Senin, Oktober 31, 2016

[KEEMPAT]
Aku tumbuh dan menghabiskan waktu dengan kegiatan yang biasa-biasa saja. Adem ayem dan kadang agak membosankan. Dunia SMA tidak berpihak pada keinginanku mulanya. Aku gagal masuk daftar kepengurusan OSIS periode baru. Bukan karena aku bodoh dan tidak berkompeten, melainkan karena aku tidak banyak mengenal orang-orang yang sebelumnya berkecimpung di sana. Kejadian itu cukup membuatku terpukul telak. Aku menyaksikan betul seorang yang tidak bisa apa-apa, namun karena mengenal banyak senior yang menjadi pengurus ketika itu, namanya ikut terpampang di papan pengumuman penerimaan pengurus baru.

Bukan aku merasa tinggi dan meremehkan yang lain, tetapi mereka yang menyeleksi pastinya punya kriteria dalam penilaian. Dan hari itu aku sudah mengerti maksud dan bagaimana cara penilaian dilakukan. Aku pernah berada diposisi sebagai penyeleksi. Entah penilaian mereka yang tidak fair, atau memang pengurus zaman itu yang memang goblok dalam menyeleksi. Satu hal yang dapat kupastikan, praktek KKN sudah dimulai dari usia ini. Jadi kurasa bukan hal aneh jika prilaku KKN terus terbawa hingga ranah kenegaraan. KKN adalah budaya negeri ini yang sudah mendarah daging, entah dari siapa mulanya. Sudah dari kecil diajar dan diterapkan, jadi tidak bisa pejabat negara itu disalahkan jika mereka berprilaku demikian.

Gagal di OSIS, aku coba peruntungan di organisasi lain. Gagal juga mulanya, namun hanya orang bodoh yang akan jatuh berkali-kali di lubang yang sama. Dan aku bukan termasuk orang yang bodoh. Singkat cerita, aku menjadi bagian dari organisasi yang tidak semua SMA memilikinya. Dengan caraku sendiri dalam memainkan peran. Kurang fair? Mungkin saja, tapi apa boleh buat. Aku bukan seorang yang ingin terinjak terus menerus. Mereka bermain curang maka akan kulawan dengan cara curang yang dianggap fair.

Tentang organisasi ini tidak banyak yang harus kuceritakan. Tidak begitu menarik dan tidak juga punya kaitan yang kuat dengan topik ceritaku, kecuali seorang senior yang dulu pernah marah seharian penuh tanpa alasan saat MOS. Dia tidak lagi sama, tidak lagi sering marah dan tampak lebih ramah sekarang. Kupikir dulu itu adalah tuntutan sebagai panitia MOS, agar menampakkan wajah garang dan tegas. Untuk sekarang, dapat kuterima alasannya, setelah hampir setahun kejadian itu berlalu.

“Gi, kamu yang dulu les Bahasa Inggris sama aku?”

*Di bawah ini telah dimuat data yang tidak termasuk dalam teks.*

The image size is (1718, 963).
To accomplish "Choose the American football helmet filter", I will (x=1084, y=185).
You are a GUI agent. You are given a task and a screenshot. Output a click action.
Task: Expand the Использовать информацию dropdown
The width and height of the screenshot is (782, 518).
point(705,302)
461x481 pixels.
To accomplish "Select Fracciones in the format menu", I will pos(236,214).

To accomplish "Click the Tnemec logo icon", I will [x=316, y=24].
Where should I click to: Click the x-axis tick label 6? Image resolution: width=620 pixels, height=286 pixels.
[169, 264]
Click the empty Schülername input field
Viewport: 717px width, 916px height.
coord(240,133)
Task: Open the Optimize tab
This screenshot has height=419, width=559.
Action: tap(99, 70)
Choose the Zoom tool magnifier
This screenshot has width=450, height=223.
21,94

Apel pagi baru saja selesai saat pertanyaan itu ditujukan kepadaku. Aku tersenyum lalu mengangguk. Tidak perlu berfikir lama karena seper sekian detik sebelum pertanyaan itu dilayangkan, mataku dan mata Onya sudah beradu pandang. Itu untuk pertama kalinya setelah belasan tahun. Dan untuk pertama kalinya secara pasti kuketahui bahwa ternyata kami berbeda tingkatan kelas.

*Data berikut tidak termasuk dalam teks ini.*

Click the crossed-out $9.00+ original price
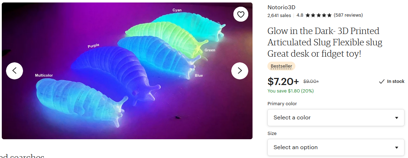Screen dimensions: 408x158 [x=311, y=81]
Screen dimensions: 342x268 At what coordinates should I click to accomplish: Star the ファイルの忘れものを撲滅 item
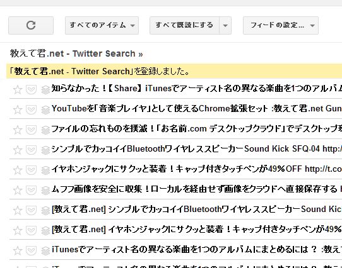pos(18,130)
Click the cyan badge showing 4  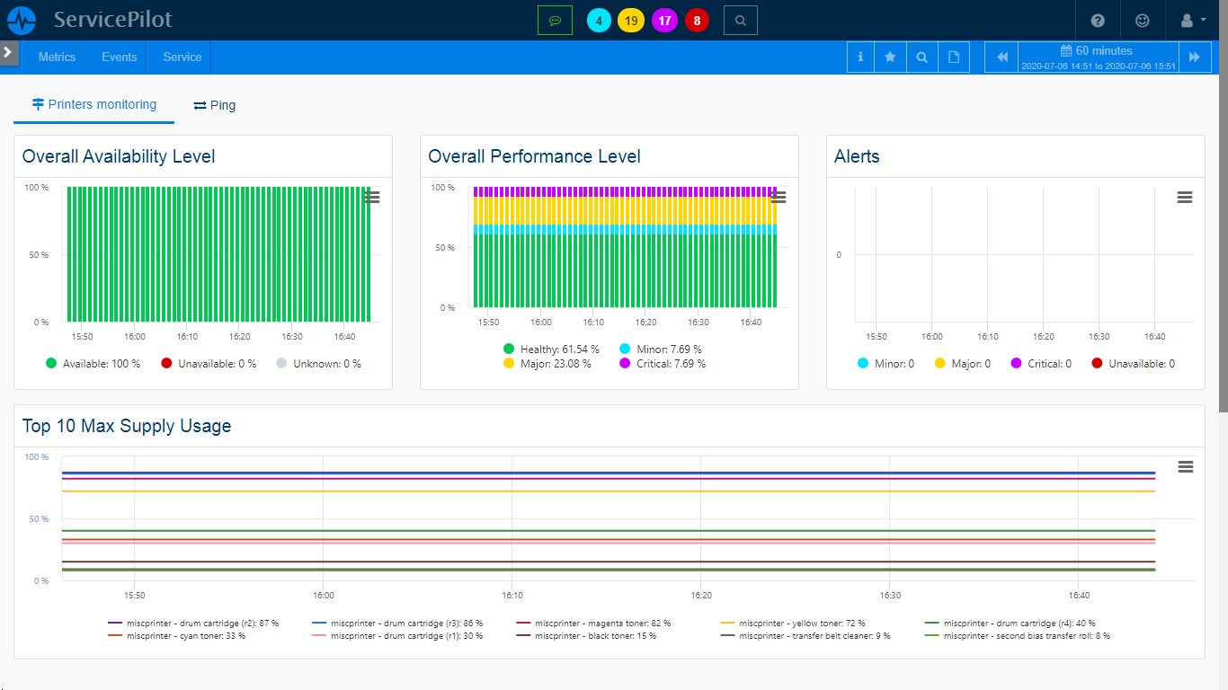(x=599, y=21)
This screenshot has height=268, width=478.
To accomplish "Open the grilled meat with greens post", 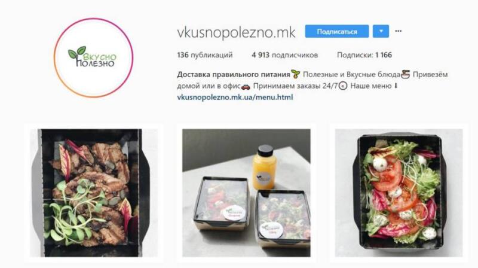I will 94,193.
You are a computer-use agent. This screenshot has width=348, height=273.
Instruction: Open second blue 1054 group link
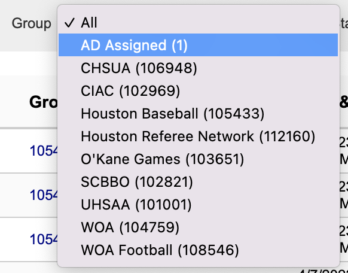44,195
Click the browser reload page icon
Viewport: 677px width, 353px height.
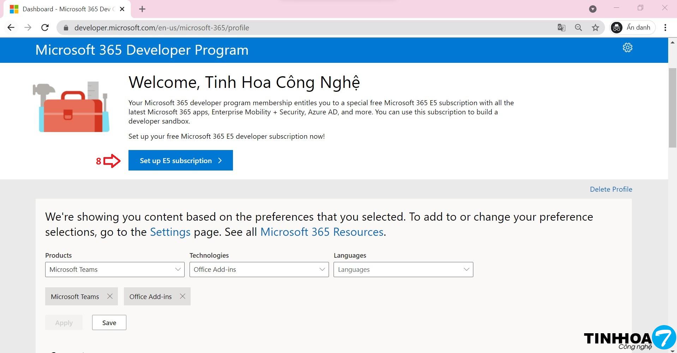pyautogui.click(x=45, y=28)
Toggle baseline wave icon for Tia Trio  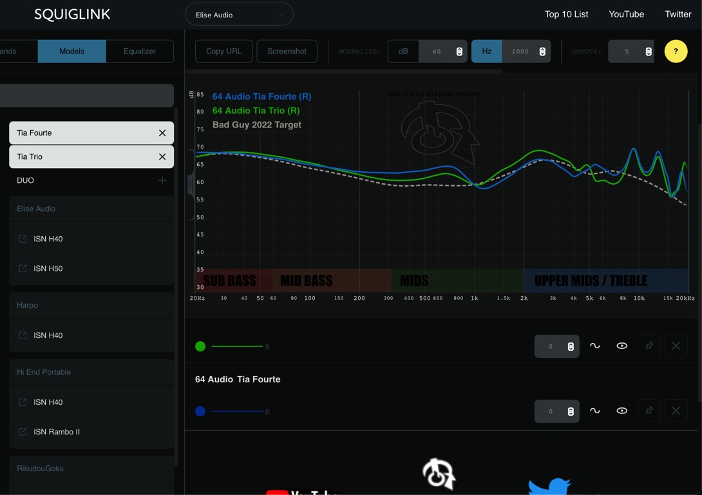(594, 346)
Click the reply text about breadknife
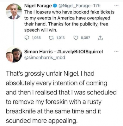The image size is (123, 126). [61, 97]
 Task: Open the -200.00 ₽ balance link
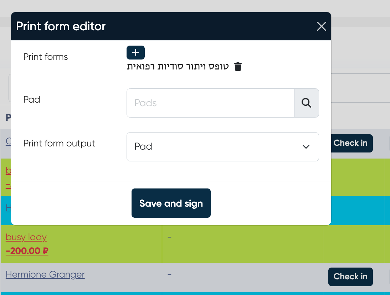[x=27, y=251]
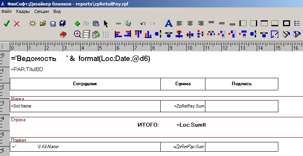Image resolution: width=303 pixels, height=156 pixels.
Task: Apply center text alignment
Action: tap(190, 23)
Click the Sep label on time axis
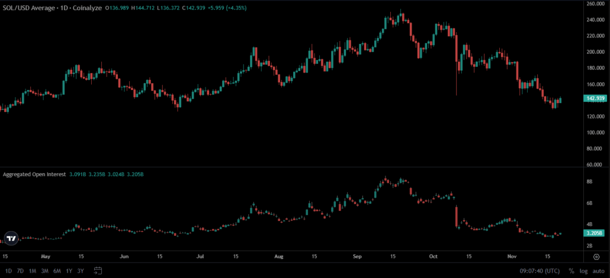 point(357,257)
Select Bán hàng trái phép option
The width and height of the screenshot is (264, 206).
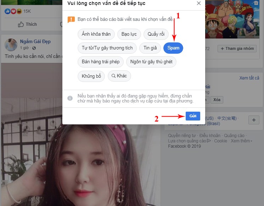click(101, 62)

Kupikir mata Onya cukup anggun. Ada garis tipis di pelupuk bagian bawah. Bukan keriput, usianya masih belum genap 20 tahun, hanya corak tipis yang membuat matanya menjadi sedikit lebih elegan saat menatap sesuatu.

Pertanyaan itu bukan pertanyaan apel pagi, bukan pertanyaan senior kepada junior, bukan pertanyaan kakak kelas kepada adik kelasnya. Pertanyaan itu adalah buah dari diskusi Onya dengan satu kawan lainnya yang pernah kutemui juga saat kami les dulu. Pertanyaan tentang kawan lama.

Tidak ada bahasan yang lebih panjang setelah anggukan kecilku menjawab pertanyaan Onya. Hanya terdengar ada ocehan kecil kepada seseorang.

“Bener kan. Dia juga anak les bareng kita.”


Dan yang lainnya hanya mengangguk. Terpaksa setuju karena rasanya mereka tidak pernah melihat siswa laki-laki kurus agak hitam sepertiku selama di kelas. Sudah kukatakan sebelumnya, hadirku di kelas memang tidak banyak yang menyadari.